Asthma is the most frequent chronic lung disease and affects over 250 million people worldwide with no curative therapy available. Moreover, the incidence of asthma is continually inclining and it is estimated to double every ten years by the WHO. Existing asthma drugs allow symptom control by only reducing inflammation and relaxing constricted airway smooth muscles, but they have no documented effect on airway wall remodeling. Thus, the hypothesis that airway wall remodeling results from chronic inflammation was questioned. Clinical studies indicated that airway wall remodeling occurs within days after airway provocation and is irreversible. Therefore, airway wall remodeling is today regarded as an independent pathology. Airway wall remodeling consists of at least four independent events: Derangement of epithelium; sub-epithelial fibroblasts hyperplasia and hypertrophy; extracellular matrix deposition by these fibroblasts and; hyperplasia of airway smooth muscle cells. New studies provided evidence that the healthy epithelium actively suppresses activity and proliferation of sub-epithelial cells, and this function is significantly reduced in asthmatic airways.
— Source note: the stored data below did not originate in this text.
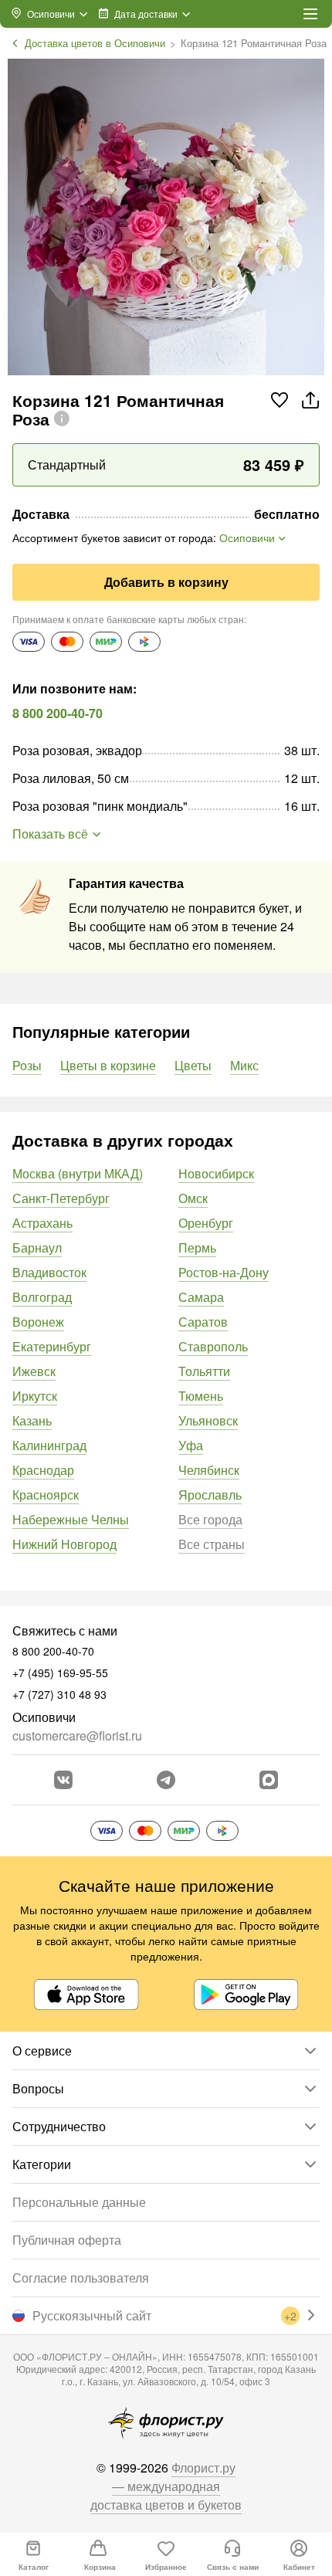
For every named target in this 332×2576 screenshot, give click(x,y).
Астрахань (42, 1223)
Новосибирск (216, 1173)
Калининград (49, 1445)
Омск (193, 1198)
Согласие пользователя (80, 2277)
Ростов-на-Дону (223, 1272)
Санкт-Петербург (61, 1198)
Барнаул (37, 1247)
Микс (244, 1065)
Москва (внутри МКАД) (77, 1173)
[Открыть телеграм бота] (166, 1779)
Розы (27, 1065)
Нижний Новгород (64, 1544)
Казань (32, 1420)
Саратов (203, 1321)
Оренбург (205, 1223)
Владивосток (49, 1272)
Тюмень (200, 1396)
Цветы (193, 1065)
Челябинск (208, 1470)
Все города (210, 1519)
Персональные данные (79, 2202)
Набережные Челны (70, 1519)
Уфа (190, 1445)
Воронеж (38, 1321)
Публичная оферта (66, 2240)
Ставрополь (213, 1346)
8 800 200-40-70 (57, 713)
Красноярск (45, 1494)
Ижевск (34, 1371)
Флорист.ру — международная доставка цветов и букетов (166, 2486)
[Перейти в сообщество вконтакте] (63, 1779)
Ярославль (210, 1494)
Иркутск (34, 1396)
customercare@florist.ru (77, 1735)
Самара (201, 1297)
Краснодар (43, 1470)
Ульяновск (208, 1420)
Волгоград (42, 1297)
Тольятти (204, 1371)
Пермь (197, 1247)
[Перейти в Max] (268, 1779)
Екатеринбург (51, 1346)
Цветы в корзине (108, 1065)
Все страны (211, 1544)
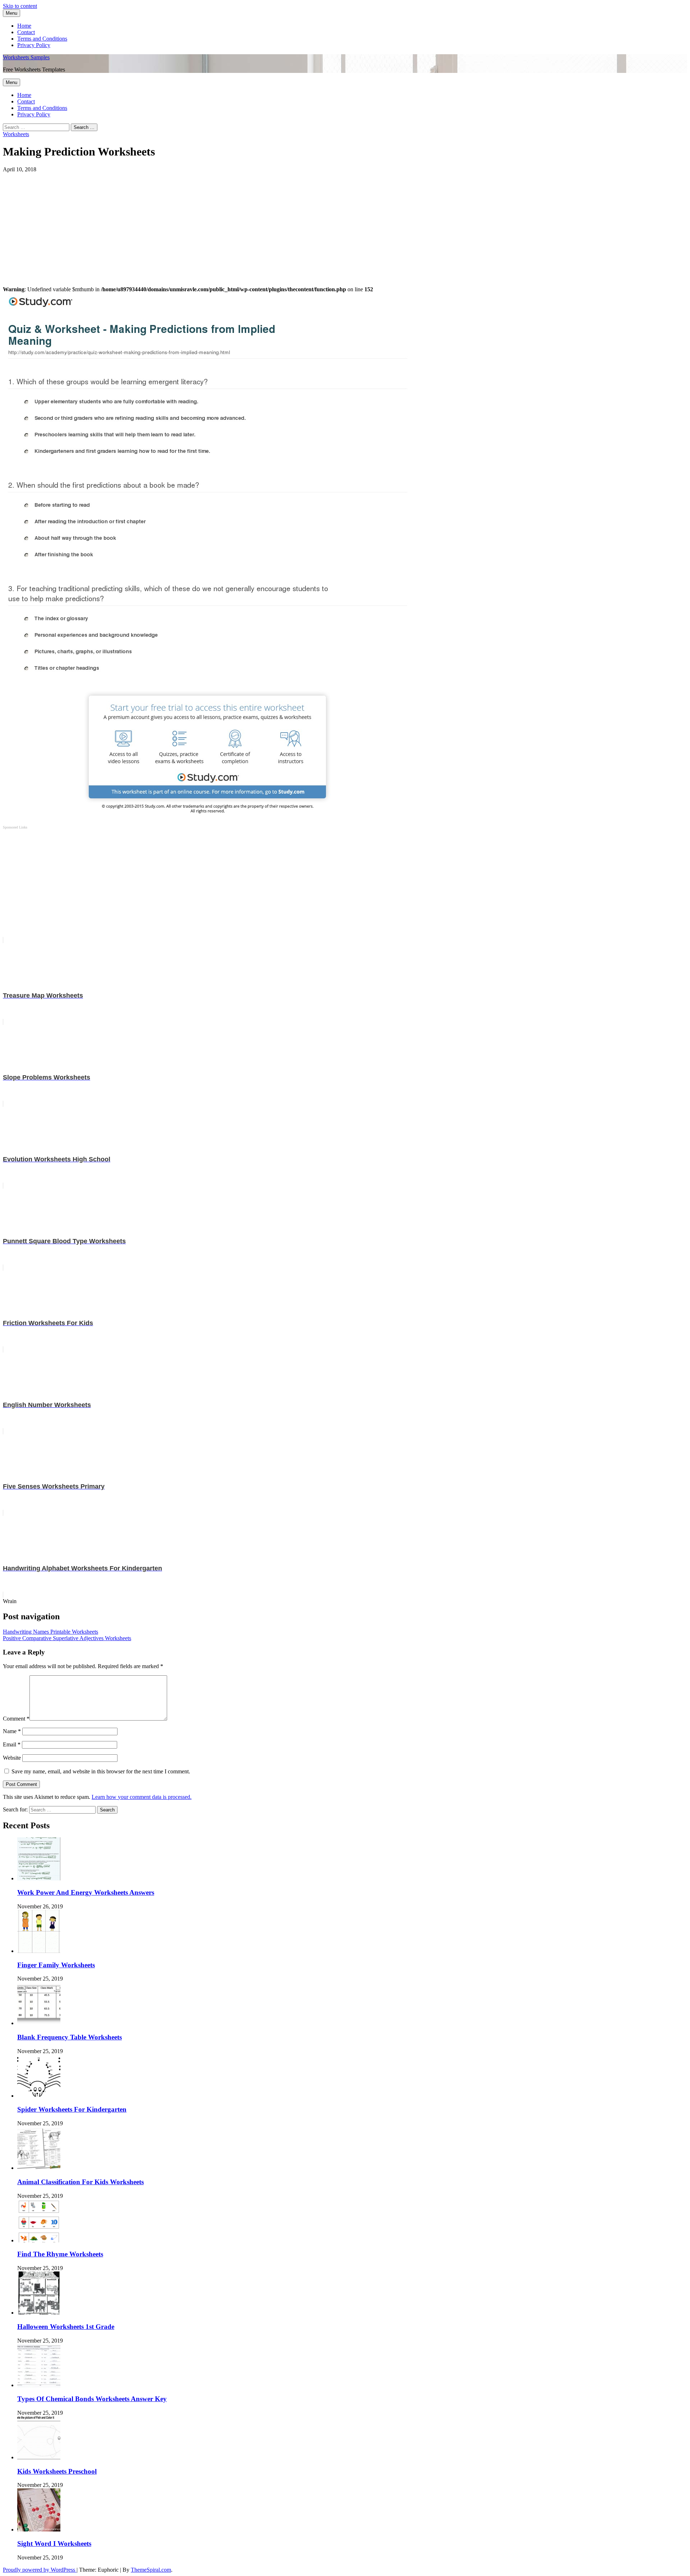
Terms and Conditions (42, 39)
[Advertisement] (218, 223)
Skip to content (20, 6)
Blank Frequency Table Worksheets (69, 2037)
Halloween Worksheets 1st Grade (65, 2326)
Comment (16, 1719)
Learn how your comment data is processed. (142, 1797)
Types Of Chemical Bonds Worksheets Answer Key (92, 2399)
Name (12, 1731)
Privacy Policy (33, 45)
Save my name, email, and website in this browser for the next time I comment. (101, 1771)
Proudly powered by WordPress (40, 2570)
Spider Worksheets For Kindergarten (71, 2109)
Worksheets (16, 134)
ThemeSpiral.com (151, 2570)
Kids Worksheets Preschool (57, 2471)
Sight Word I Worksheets (54, 2543)
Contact (26, 32)
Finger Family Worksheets (56, 1965)
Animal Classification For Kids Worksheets (80, 2182)
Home (24, 26)
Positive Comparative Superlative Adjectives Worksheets (67, 1638)
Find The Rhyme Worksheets (60, 2254)
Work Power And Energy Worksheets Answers (85, 1892)
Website (12, 1758)
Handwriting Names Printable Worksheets (50, 1632)
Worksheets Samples (26, 57)
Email (11, 1744)
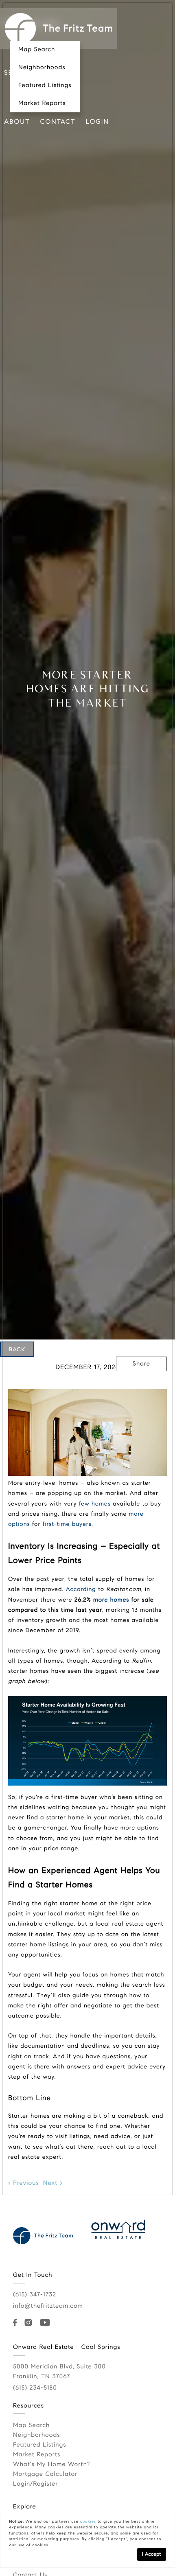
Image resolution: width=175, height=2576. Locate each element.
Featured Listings (45, 85)
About (17, 122)
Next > (53, 2183)
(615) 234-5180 (35, 2388)
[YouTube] (46, 2322)
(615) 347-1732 (34, 2294)
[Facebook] (16, 2322)
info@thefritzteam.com (48, 2306)
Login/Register (35, 2484)
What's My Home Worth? (51, 2464)
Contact (58, 122)
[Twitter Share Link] (141, 1386)
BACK (17, 1349)
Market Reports (42, 103)
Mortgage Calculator (45, 2474)
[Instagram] (30, 2322)
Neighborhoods (42, 67)
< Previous (23, 2183)
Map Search (36, 49)
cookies (88, 2521)
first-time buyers (67, 1524)
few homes (95, 1503)
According (81, 1589)
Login (97, 122)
In turn, sub-epithelial cells become active, proliferate and secrete pro-inflammatory immune cell recruiting cytokines which increase the local inflammation. In addition, the sub-epithelial cells attempt to counteract inflammation by secreting more extracellular matrix, which leads to local tissue hypoxia and subsequently to vascularization of the thickened airway wall. Interestingly, most of these remodeling pathologies have recently been linked to the activation of epigenetic mechanisms including histone acetylation, protein methylation and mitochondria activity. Genetic studies failed to identify strong asthma susceptibility factors, but clearly indicated that the precondition to asthma is set early in life through epigenetic events, which can be handed down over three generations mainly through the maternal line. However, the nature of the mechanism(s) by which these epigenetic modifications become permanent in asthma have to be investigated and will present novel curative targets for therapy. Thus, understanding of the cause of airway wall remodeling in asthma is regarded today as the key to cure the diseases by many investigators.